It has been more than a quarter of a century since my paternal grandfather died. This much I remember — I was working at Arkadelphia radio stations KVRC-KDEL when I got the news, and it was snowing and sleeting outside.
Later that week, with snow and ice still covering the ground, I held my grandmother’s arm tightly to make sure she didn’t slip as we walked gingerly through a cemetery in Benton for the graveside service. I always loved my grandfather’s name — Ernest Ezra Nelson. You no longer hear names like that. When he was born late in the 19th century, it wasn’t an uncommon name, I suppose.

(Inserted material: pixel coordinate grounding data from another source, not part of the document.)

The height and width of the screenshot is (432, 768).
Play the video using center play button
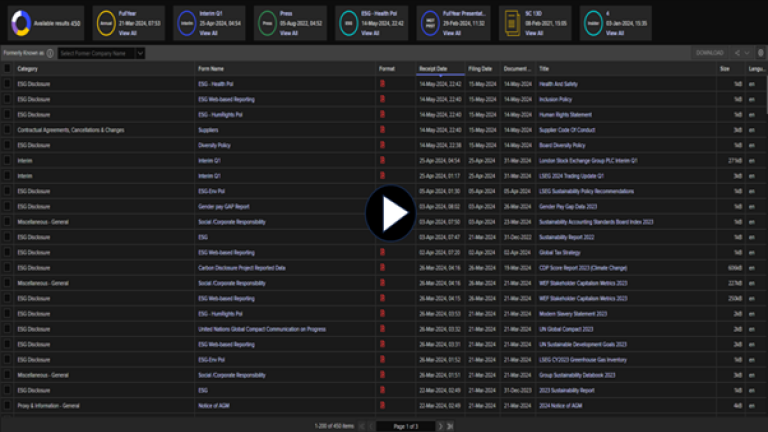(x=389, y=213)
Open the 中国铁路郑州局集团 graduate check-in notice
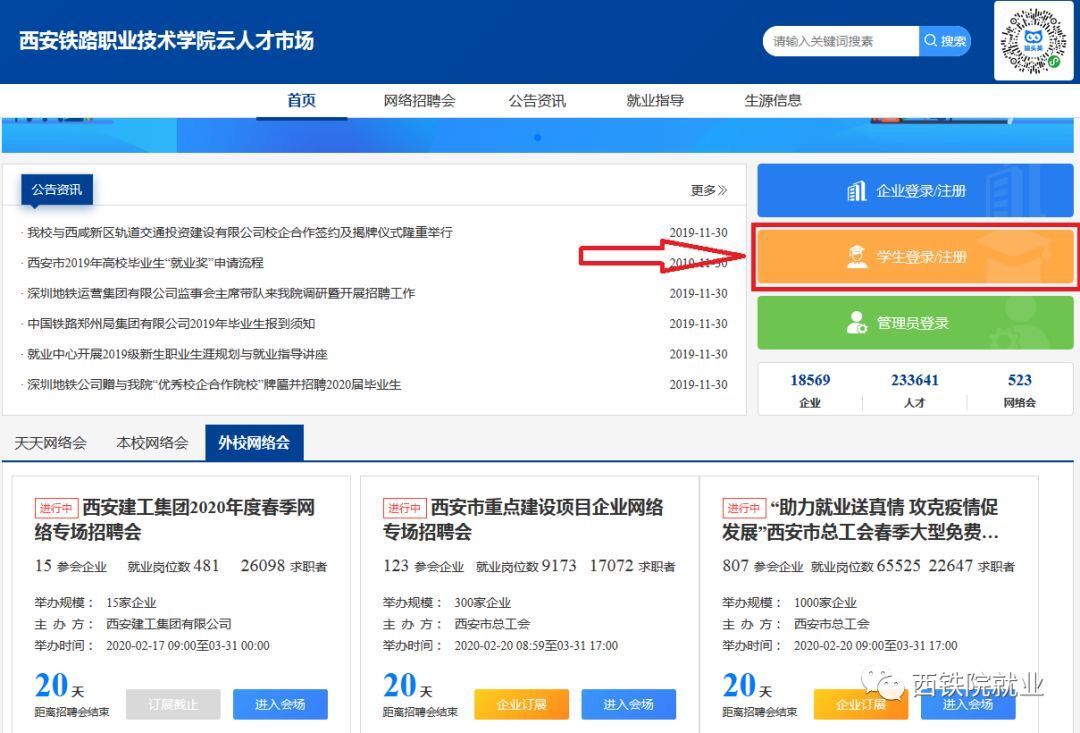This screenshot has width=1080, height=733. pyautogui.click(x=171, y=324)
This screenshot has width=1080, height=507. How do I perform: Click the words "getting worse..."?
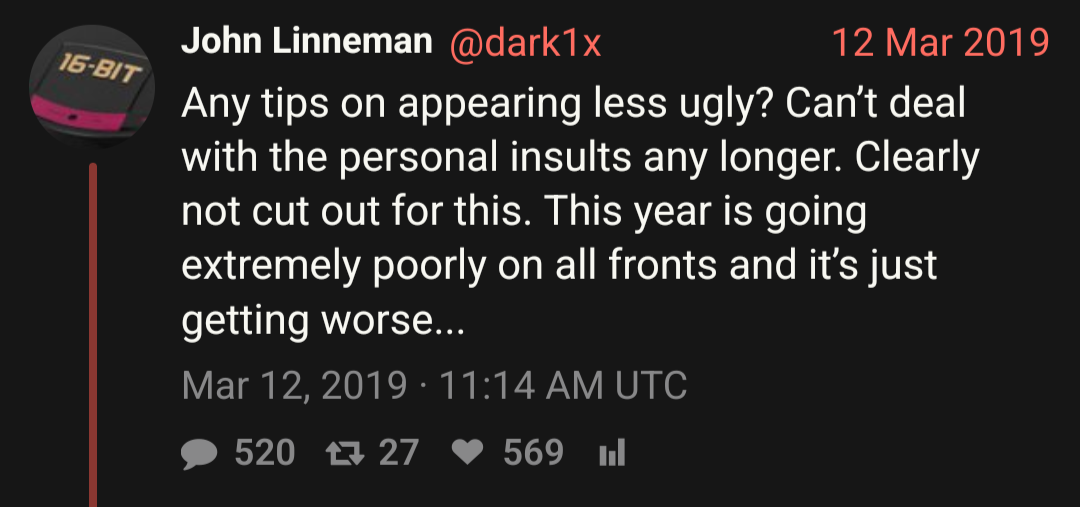[x=323, y=322]
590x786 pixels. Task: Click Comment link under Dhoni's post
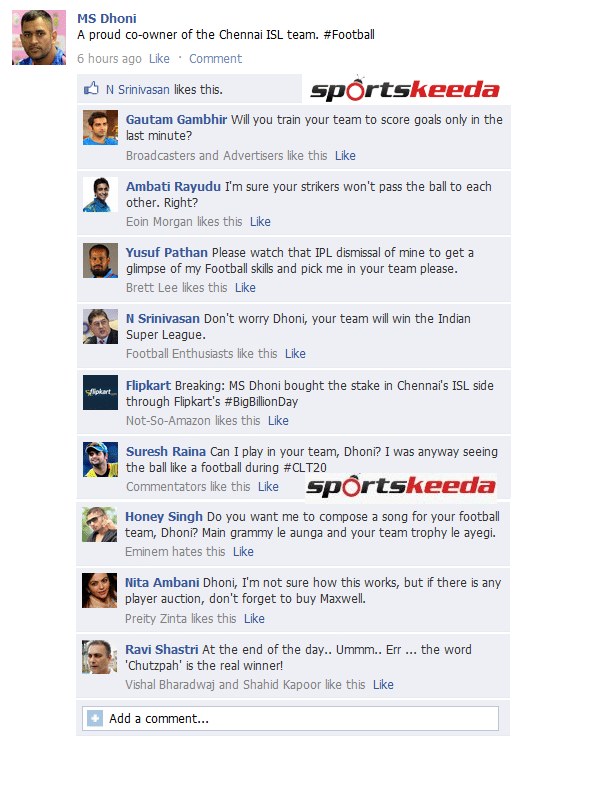(215, 59)
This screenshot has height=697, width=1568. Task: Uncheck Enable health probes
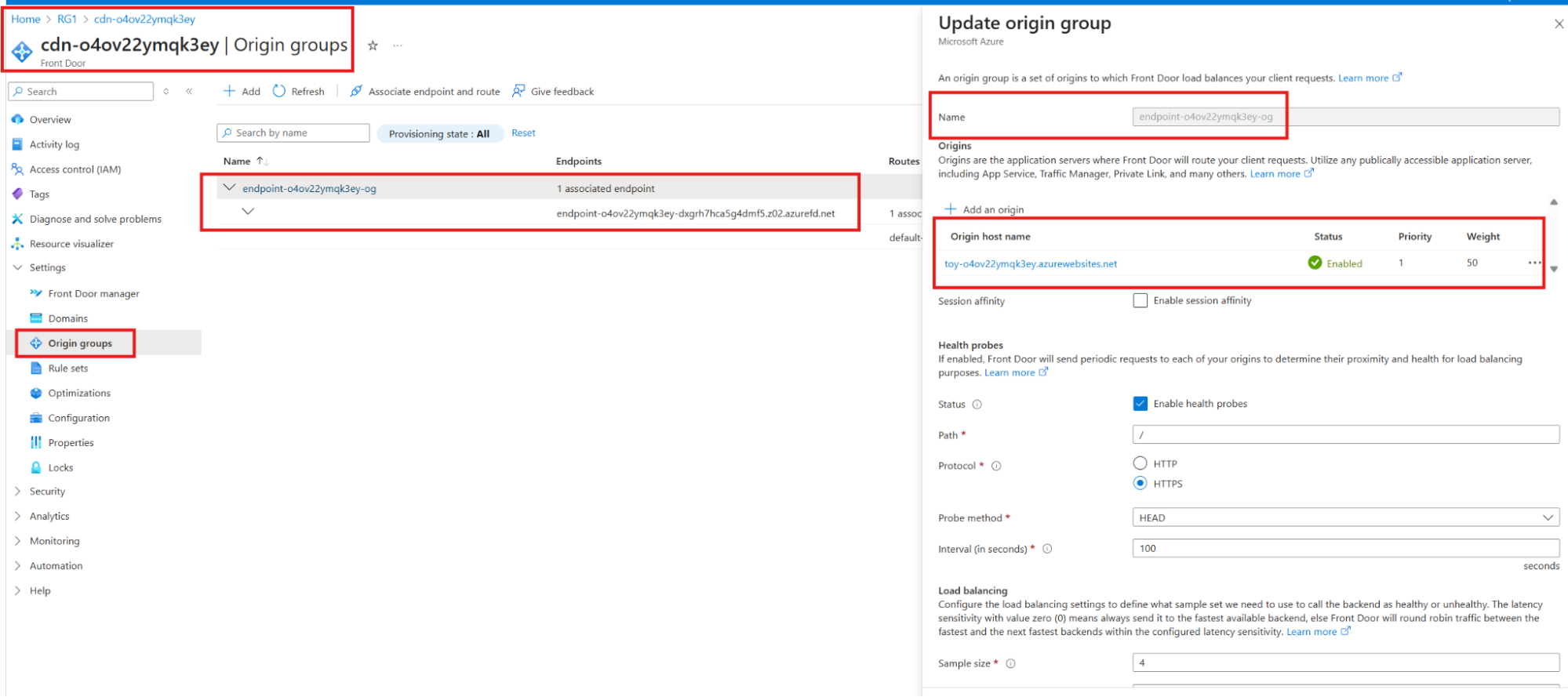tap(1140, 404)
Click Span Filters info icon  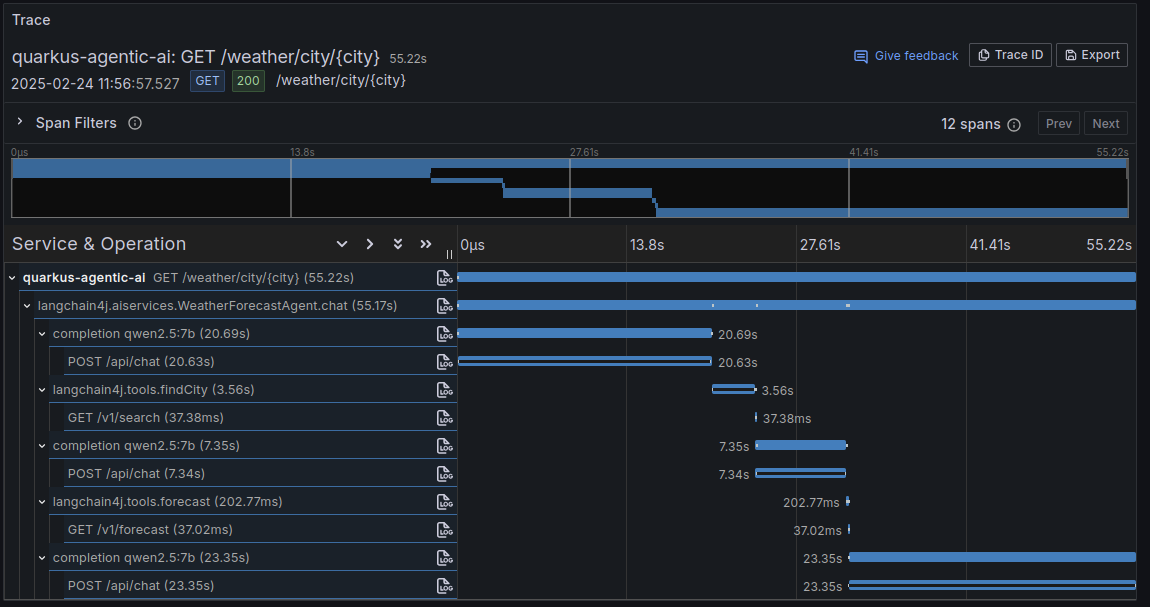click(135, 123)
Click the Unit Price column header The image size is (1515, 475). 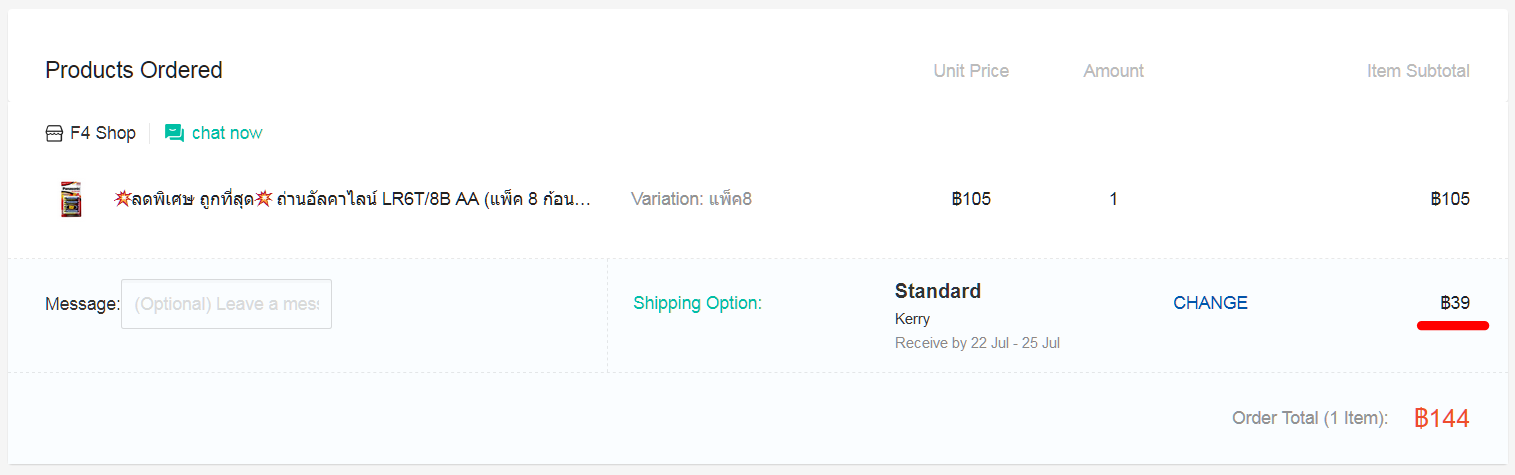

Less than a decade later, my first son was born. Again, it was snowing and sleeting. I was the political editor of the Arkansas Democrat-Gazette at the time, and things could not have been busier that day. It was Feb. 24, 1993. As political editor, I supervised both the newspaper’s Washington bureau and its state Capitol bureau in Little Rock.
In Washington, Bill Clinton had been in office for exactly five weeks. There seemingly was a fresh controversy/crisis every day during those early weeks of the Clinton administration, and we had three aggressive reporters (Randy Lilleston, Jane Fullerton and Terry Lemons) turning out hundreds of inches of copy each afternoon that I had to edit.
In Little Rock, meanwhile, the Arkansas Legislature was in session, Jim Guy Tucker was still new in the governor’s office and there were at least five of our reporters at the Capitol sending me additional stories to edit. I had planned to work until at least 9 p.m. that day.
At 6:40 p.m., Melissa called from our home in west Little Rock. She was scared. Our son was not scheduled to arrive for another month. But her water had broken while she was exercising, and her doctor had advised her to head to the hospital. So much for our well-laid plans of spending the next month getting ready for the baby.
I told my supervisor, Ray Hobbs, that he would have to edit the remaining stories. I threw on my coat and headed downstairs. As I made the journey west from the newspaper offices downtown to Chenal Parkway, traffic was barely moving on Interstate 630 due to the winter weather. On the exit leading up to Baptist Health Medical Center, there were wrecks. I was nervous, and I was frustrated that it was taking me so long to get home.
I finally made it. Melissa was waiting at the door with a bag in her hand. Our departure was delayed for several minutes when the neighbor’s dachshund charged through the open door into our house. We headed to Baptist after removing the dog, and fortunately the wrecks had been cleared along the way.
Austin Nelson arrived at 2:48 a.m. on the morning of Feb. 25, 1993. Eddie Phillips, the doctor who delivered him, had driven on the slick streets and made it on time. During the wait for Austin to arrive, I remember staring out at the window to watch what weathermen here like to refer to as a “winter weather event.”
Yesterday, I sat in a fifth-floor room at that same Little Rock hospital on another cold February night. I looked out across the beautiful snow-covered hills of west Little Rock and reflected back on that other wintry day 17 years earlier. The task was different this time. Rather than waiting on a new life to enter the world, I was keeping watch over my 85-year-old father, who had been admitted to the hospital that morning with a serious infection and perhaps pneumonia.
My father’s name is Robert. Austin’s middle name is Robert. As I listened to my father’s labored breathing and thought about my son doing homework a few miles away at home, the winter night in 1993 and this winter night in 2010 seemed tied together in a strange way. Then, my thoughts went back do the winter day I heard my grandfather had died.
As had my grandfather in the years before his death, my father suffers from dementia. I wonder on this long night at the hospital if that will be my fate. And I wonder if when I am old and sick and in the hospital, one of my two sons will be sitting there — reading, watching, looking out the window, thinking of those who came before them.
My dad turned 65 on the day Melissa and I were married. He was healthy back then — still working, quail hunting, bass fishing, cooking for us on his grill. We surprised him with a birthday cake at the rehearsal dinner the night before the wedding, and everyone sang to him.
Two decades take their toll.
So as I wait for the Thursday night snow that will never arrive (which is fine; Monday’s seven inches were quite enough), I think of those rare days when there is snow on the ground in Arkansas — the day my grandfather was buried, the night my first son was born and this night of helping care for my father.
It’s the middle of February, it’s dark and I’m thinking about four generations of Nelson males — Ernest, Robert, Rex and Austin — as the various medical devices grind and click in the background. Suddenly, I’m very cold. I reach for a blanket and attempt to grab a few minutes of sleep.